Court Case Casts Doubts On Secularism in Egypt

Accused of apostasy, an Egyptian scholar faces the long arm of his country's Islamic movement.

THE world of Ebtehal Younes has fallen apart in the last month. A professor of French civilization and literature at Cairo University, she is happily married to a respected Egyptian academic named Nasr Hamid Abu Zeid, a specialist in early Islamic political thought.

But her marriage is being threatened by a bizarre court case that calls into question the vitality of secular law in Egypt at a time when Islamic militants are attacking the government.

In their detailed petition to an Egyptian civil court, a group of Islamist lawyers has argued that Dr. Abu Zeid has betrayed his faith because his writings challenge fundamentalist interpretations of Islam. The lawyers are believed to be close to the Muslim Brotherhood, a banned but tolerated Islamist political group that has been linked to more radical Muslims who want to create an Islamic state in Egypt.

"Apostasy dissolves a marriage," the lawyers wrote, arguing that according to Muslim traditions no Muslim woman should live with an apostate.

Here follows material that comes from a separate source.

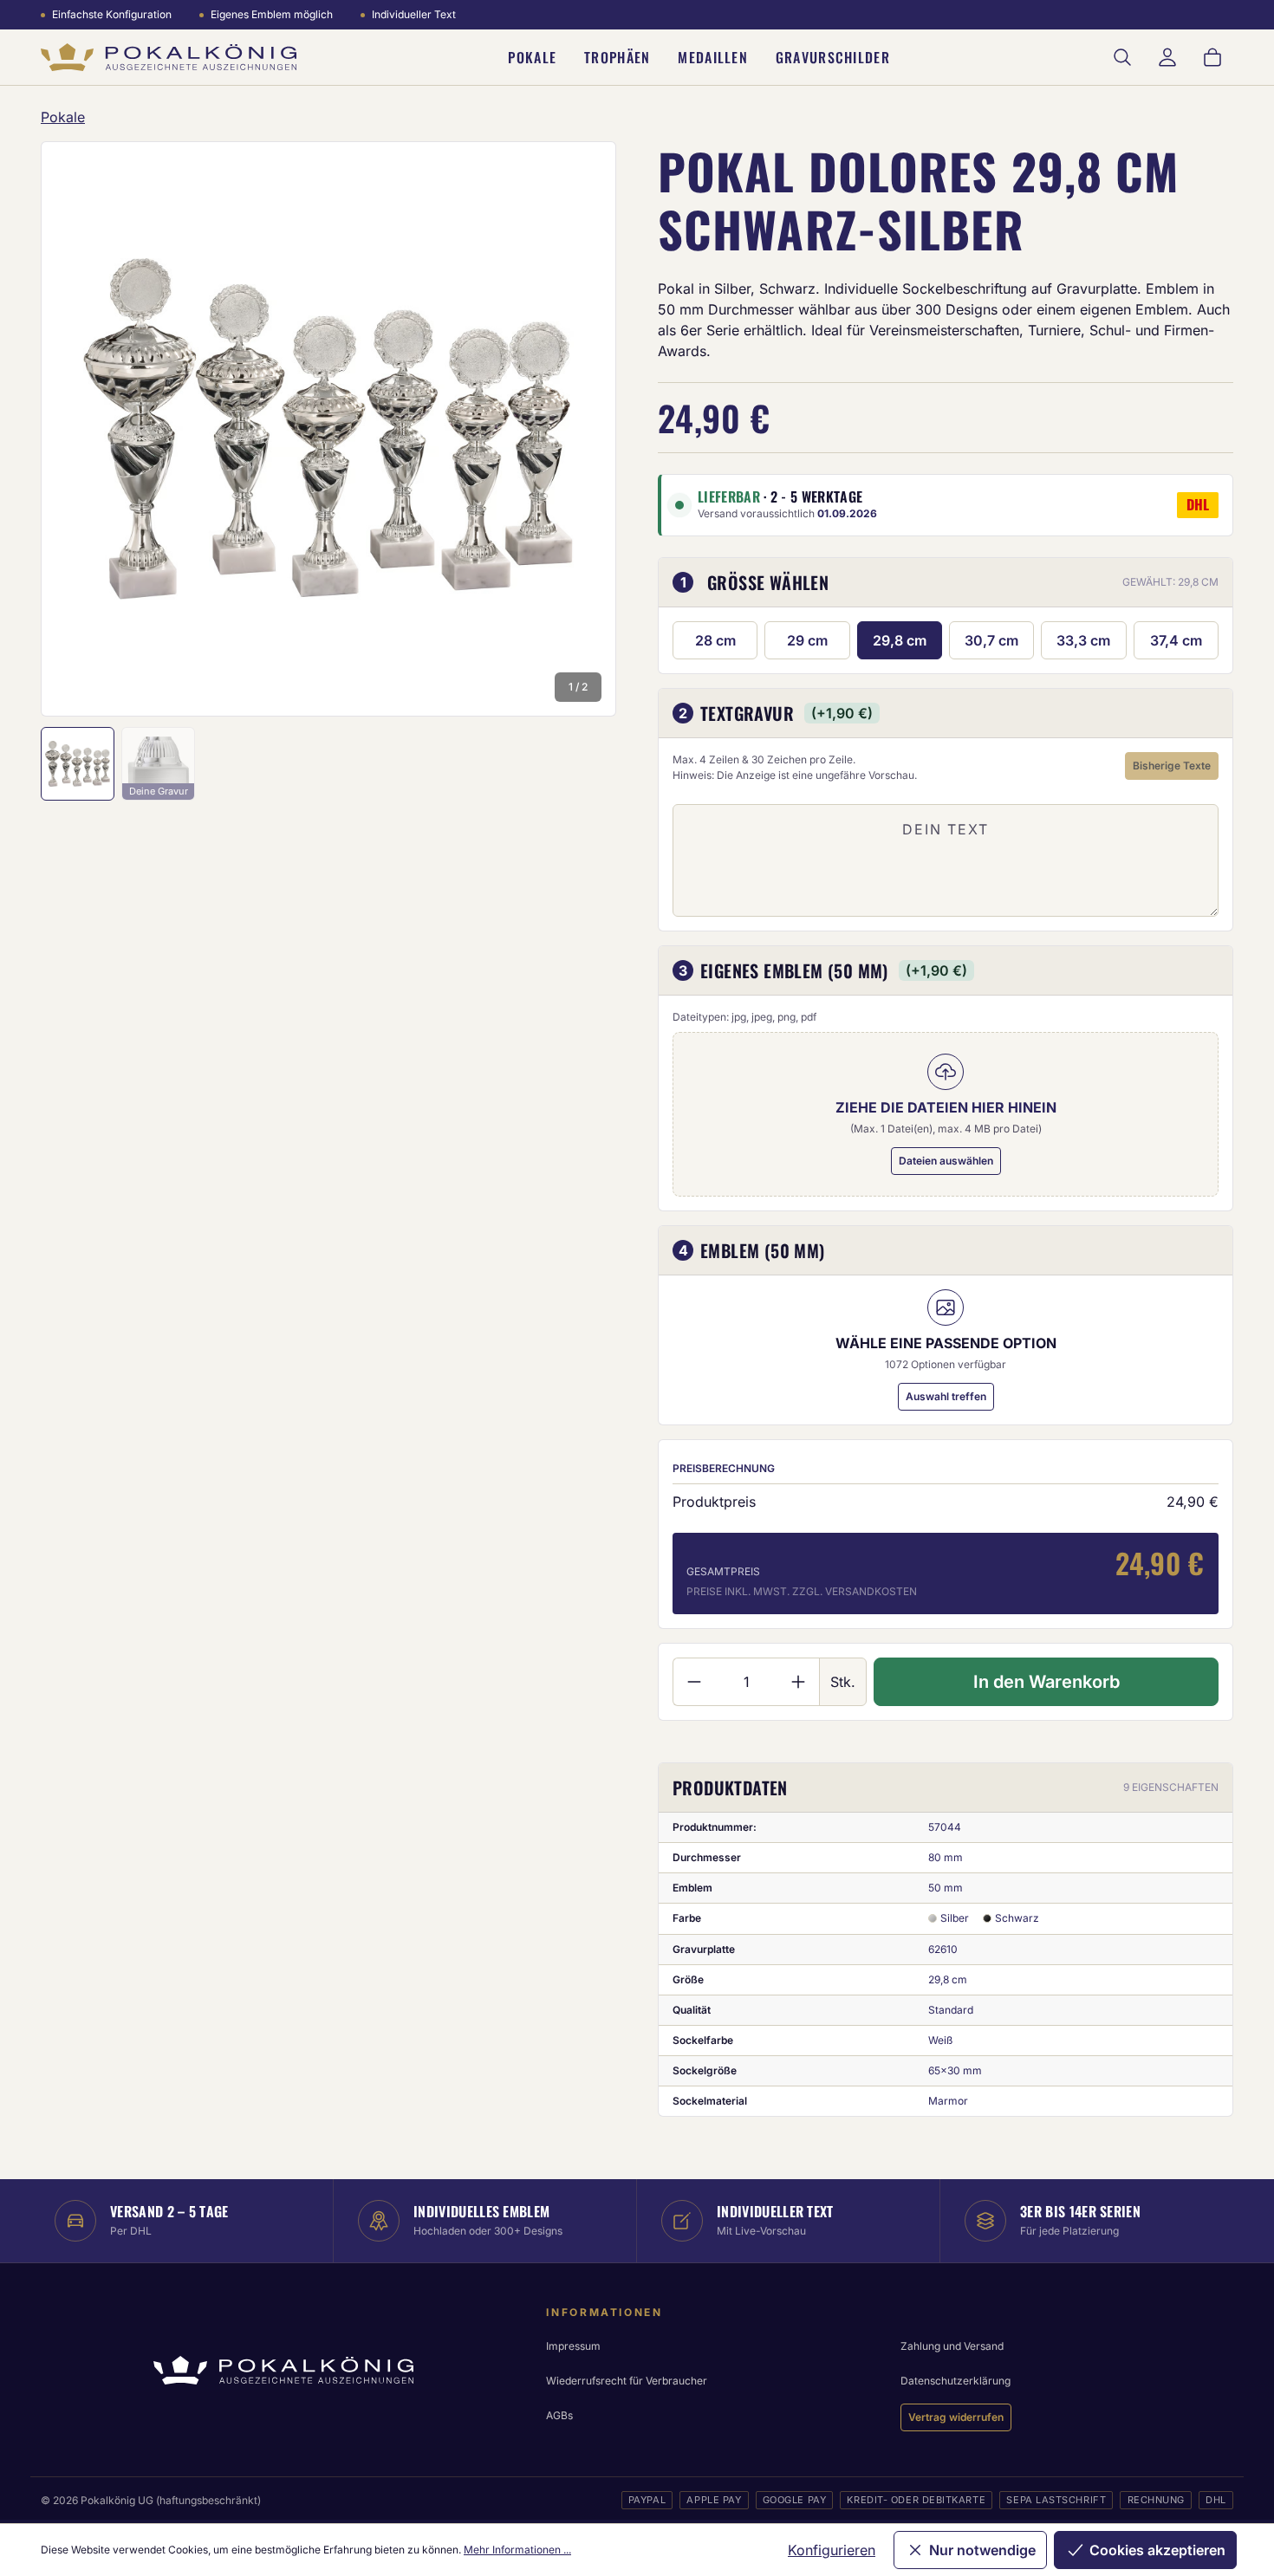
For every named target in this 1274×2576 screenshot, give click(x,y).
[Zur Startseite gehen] (168, 57)
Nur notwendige (982, 2550)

They are seeking a court order demanding that Dr. Younes either separate from her husband or be considered an adultress.

The case, Abu Zeid says, is but the latest chapter in a campaign by Egypt's mainstream Islamist movement to intimidate liberal Muslims who have criticized the intellectual foundations of fundamentalism. An associate professor of Arabic at Cairo University, Abu Zeid has a long string of publications to his credit.

"It began when I would not quietly accept my failure to gain promotion [as a full professor at Cairo University], after it was blocked on nonacademic grounds," Abu Zeid explains. "That stirred up a lot of controversy as to whether Cairo University was a secular or religious institution.

"This court case is an attempt to support those who criticized my work by trying to convict me of apostasy and then destroy my marriage," he adds.

The case first opened earlier in June at a civil court in Greater Cairo and was promptly adjourned until Nov. 4 at the request of the prosecuting lawyers, who requested time to consult Egypt's leading Islamic institution, Al-Azhar University.

The institution will establish an ad hoc committee to judge whether Zeid's work is anti-Islamic. Religious scholars associated with Al-Azhar have been widely criticized for encouraging religious intolerance.

"When we first saw this accusation in the paper, I thought it was just another silly attack on my husband," Younes explains bitterly. "But when our lawyer told us that it was a serious case, all I felt was disgust. Who can imagine that Egyptian law would permit such an interference?"

Despite the shock the case has generated among Egyptians, the lawyers have a legal right to bring it before Egypt's civil courts. An archaic statute allows any concerned individual to raise a case that concerns the "rights of God." The dense legal document put forward by the lawyers argues that the protection of the purity of Egypt's Muslim society necessitates the separation of Younes and Abu Zeid.

The fact that Al-Azhar is being brought into the case disturbs observers who say that it marks another step in the Islamization of Egyptian political life. That trend began in the 1970s, when then-President Anwar Sadat decided to increase his image as a pious Muslim by declaring sharia or Islamic holy law as the foundation of Egyptian law. Using this as their legal argument, Islamists have been pushing increasingly in recent years to extend the application of sharia through every aspect of the legal code .

A LEADING Egyptian lawyer says that the fact that the case was not rejected out of hand by the presiding judge reflects the changing political climate in Egypt and the pervasive influence of fundamentalism in state institutions. He says the case has worrying consequences for Egypt's future as a secular state where individuals have the freedom of speech and expression.

"For some years Egyptian judges have been working in Saudi Arabia on secondment [unpaid leave] in return for large salaries and this has had an influence on their attitudes," complains the lawyer, who requested to remain anonymous. "The Saudi system is strictly according to the sharia."

For his part, Zeid is infuriated by the attempt to label him an apostate. "I consider myself a better Muslim than any of them," he says. "I am trying to protect Islam from political manipulation. Let us understand Islam as a historical and social phenomenon. This doesn't mean that we ignore its sacred source, but we must remember that it has been revealed in the interests of humanity."

Meanwhile, his wife must come to terms with a case that is likely to drag on for years. Should the court rule against their marriage, she could be faced with the choice of leaving her husband or being condemned as an adultress. According to sharia, the punishment for adultery is death by stoning.

Abu Zeid has already received threatening anonymous letters that underline that the immediate risk in this situation is not that the courts will move against the couple but that the legal action by moderate Islamists will inspire their militant cousins to take the law into their own hands.

Last June, Farag Fouda, like Abu Zeid an Egyptian academic with the habit of arguing publicly against the Islamists, was gunned down in front of his office. His killers are now on trial in Cairo. Key to their defense is that an ad hoc committee of Al-Azhar had declared Fouda's writings as anti-Islam.

For Abu Zeid, the parallels are discomforting.